A good example of how bad it can get is the mutual fund UVPIX. It is 200% of the inverse of EEM Emerging Markets(More or less). If you look at a 2 year chart, it was near 50 in June of 06. http://finance.yahoo.com/q/bc?s=UVPIX&t=2y It is now at around $7 a share. I believe it is mathamatically impossible for UVPIX to reach its June 06 high again. (or so unlikely that it might as well be impossible). I lost about 40% on UVPIX last year. I more than doubled my money using SRS though. The trick is not to get greedy. Make your 5-10% or even 15% and then get out. Buy it back when it drops and do it again. Another thing to look at is when IYR (or RWR) drops substaintially SRS will go higher than it should, the same applies the other direction. As far as I understand it, the ETF must purchase its own shares when SRS goes up and sell its own shares when SRS goes down. That also could be a factor in why the prices dont always seem to match up to the rise or fall in the index. Another observation I noticed is that SRS has hit near $117 several times since bottoming out at 98. The REIT's seem to be forming a base. This worries me. I sold most of my SRS this week and only have 500 shares now. Nasdaq.com is saying that SRS technical indicators are at 80% bearish. http://www.nasdaq.com/asp/stock_consultant.asp?&symbol=SRS&selected=SRS The MACD on IYR looks very bearish though. the black line has crossed over the red one below the zero mark. http://stockcharts.com/h-sc/ui?s=IYR&p=D&yr=1&mn=0&dy=0&id=p01037181067
Your UVPIX example is fascinating on a number of levels.
On one hand, it actually seems like UVPIX has performed unexpectedly well. The underlying index, ADRE, doubled (+100%) from 6/13/06 to 10/1/07. In that time, UVPIX went from 47.5 to 8.9. Because ADRE doubled, you'd figure that UVPIX would now be trading near zero since it should have "lost" about 200%. Yet UVPIX lost 81%, while its underlying index gained 100%.

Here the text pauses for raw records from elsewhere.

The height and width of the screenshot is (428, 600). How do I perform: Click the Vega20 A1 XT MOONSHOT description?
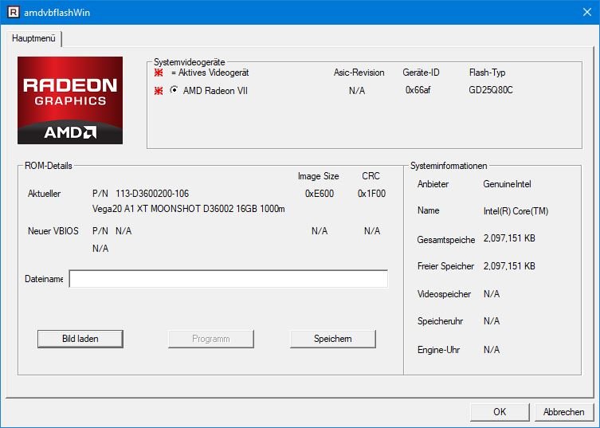point(188,209)
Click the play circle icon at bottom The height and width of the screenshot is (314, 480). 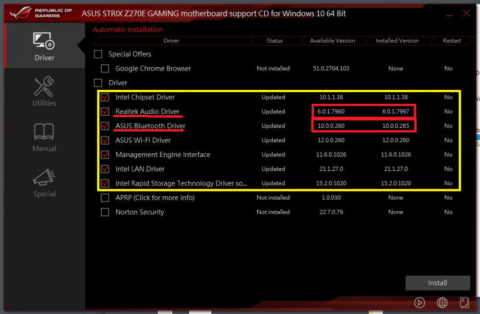(x=420, y=302)
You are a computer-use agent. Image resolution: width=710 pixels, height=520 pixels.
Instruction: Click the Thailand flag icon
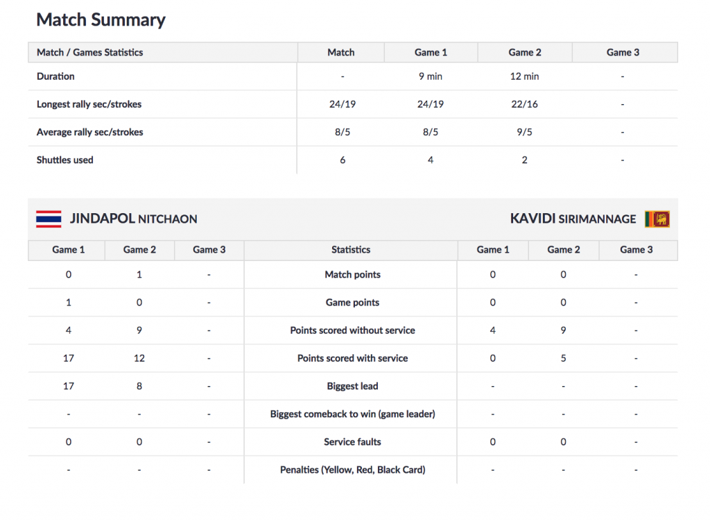49,219
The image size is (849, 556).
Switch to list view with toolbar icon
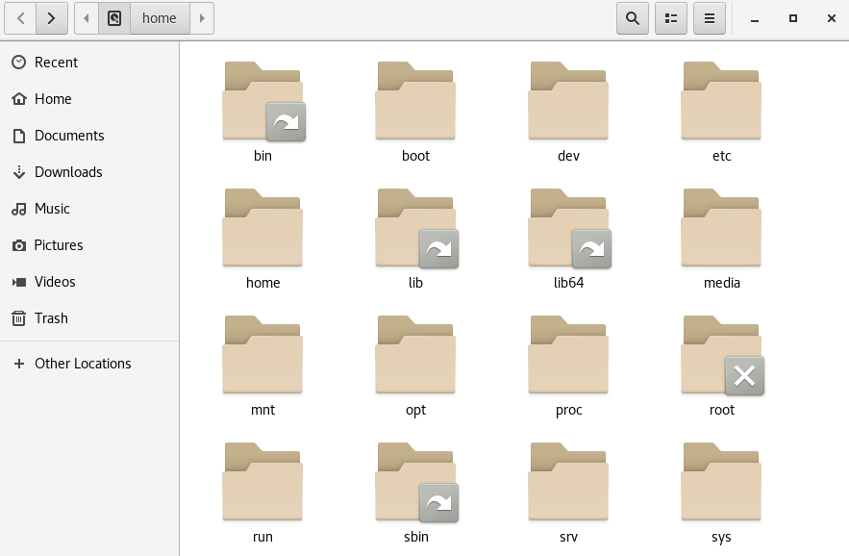(x=671, y=18)
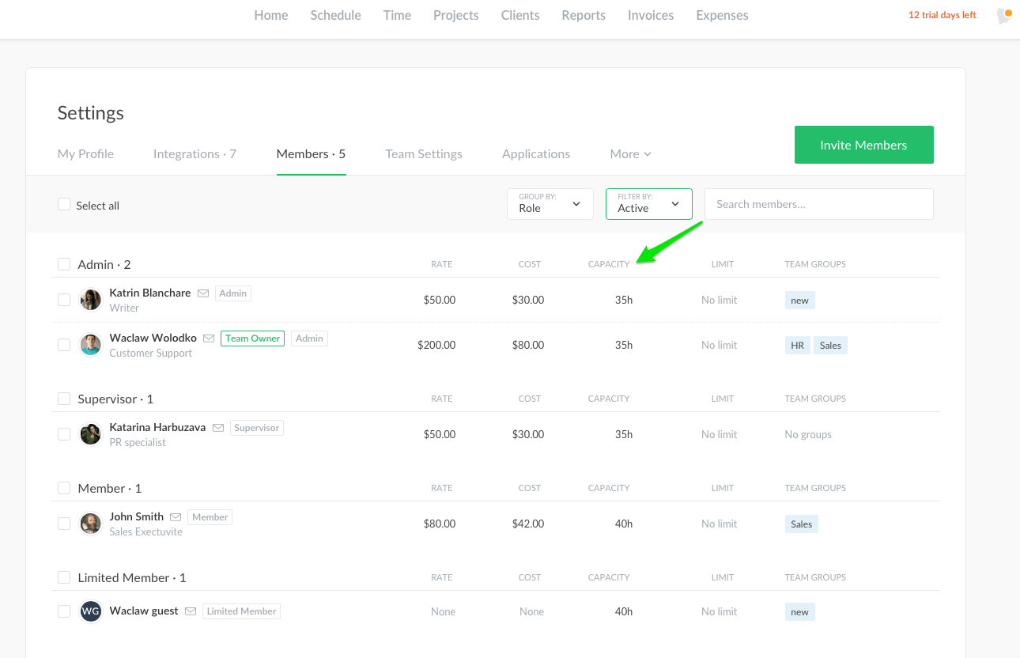This screenshot has height=658, width=1020.
Task: Open the notifications icon in top-right corner
Action: (1004, 16)
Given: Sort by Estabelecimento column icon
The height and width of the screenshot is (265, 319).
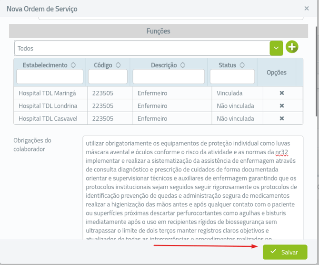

On the other hand, ADRE closed at the same price, 54.8, on both 10/1/07 and, recently, 2/27/08. Yet UVPIX went from 8.9 to 6.9 during that time period. So while ADRE was flat, UVPIX lost 22%!
It looks to me that an ultra-short ETF has one of the characteristics of a near-the-money option. That is, it is exposed to some degree of time decay -- even if the underlying index is net flat. I know this is a rather simplistic way to put it, but you get the idea.